Volkswagen has tightened up a bit on the detail of an all new pick-up truck it’s planning to start building next year. It’ll be available as a four-wheel-drive double-cab pickup with five seats, or as a single cab later on.

VW says it’ll have a powerful but efficient common rail turbo diesel engine which “will achieve class leading fuel consumption and emissions” which will be nice, though the class isn’t famous for being particularly good in this field to begin with so the bar isn’t particularly high.

The big news so far as the company is concerned is the name it’s settled on. It’ll be called the Amarok which, we are informed, means “wolf” in the language of the Inuit people of Northern Canada and Greenland. Apparently it also means “he loves stones” in South America, though that may be an accidental piece of collateral marketing coincidence.

Production will be based at Pacheco near Buenos Aires in Argentina so perhaps predictably, it’ll be launched first in South America early next year.

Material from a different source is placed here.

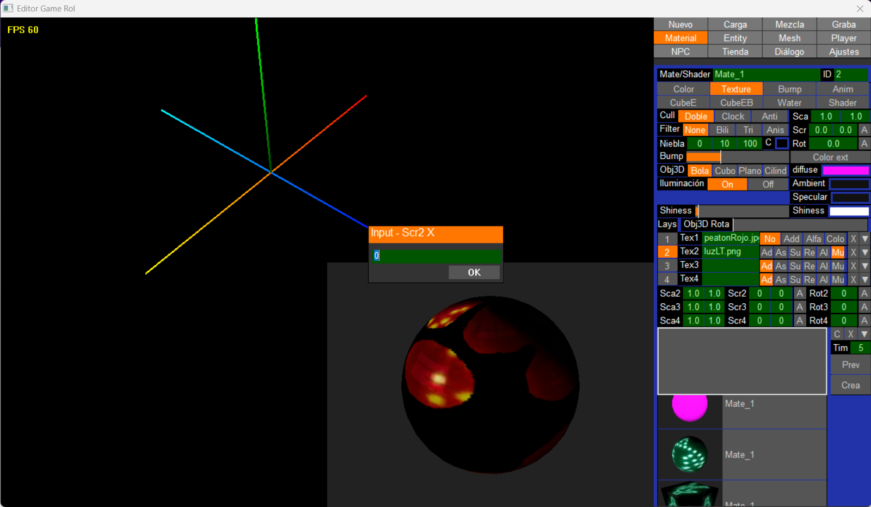Screen dimensions: 871x507
Task: Open the diffuse magenta color swatch
Action: tap(845, 171)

It’ll spread up into Central America by spring and cross the Atlantic and Pacific into Russia, Europe and Africa on one side and Australia on the other. UK launch dates will be announced next year.

Change Rover

Prices have been announced for the new “2010 model year” Range Rover, which will actually be available from the middle of next month. The numbers have gone up to cover the cost of the extra techy kit they’re now dripping with more than ever.

There’ll be three specification levels starting with the one badged “Vogue”, rising through the “Vogue SE” to the confusingly monikered Autobiography (what?).

Equipped with a 3.6-litre TDV8 diesel engine and with a price tag swinging to the tune of £64,695 you couldn’t ever call the Vogue the “cheap” version and as such it’s got plenty of equipment as standard.

The SE has bigger alloy wheels but also extra kit including clever lights that shine round corners, a faggot of timber built into the interior and a few cows’ worth of leather on the seats and trim. It’ll cost £70,995.

The Autobiography (nope, it still looks wrong) gets “sparkle finish alloy wheels” as part of a jazzed up exterior, an entire herd’s worth of hide lining the doors and roof and, er, other stuff.

Topping off the tree is the Autobiography (God help us) with the massive five-litre supercharged V8 petrol engine which is yours for a fiver under £80,000.

A cool 1.5 grand

Who’d have thought it? As the summer sun comes out and turns our car interiors into mini ovens, Toyota has used a bit of lateral thinking and decided to use the heat of the sun to cool its Prius. Yep, cool it.

A Solar Pack option that costs £1,450 uses solar panels built into the sliding sunroof to power an electric air circulation fan that whirs away independently while your car is parked idly by the side of the road.

Toyota says it’ll drop the temperature from 80 to 45 degrees C, but I suspect it means Fahrenheit.

It also has a key-fob operated remote air conditioning control that you can blip three minutes before getting into the car so the interior is lightly frosted before you have to get in.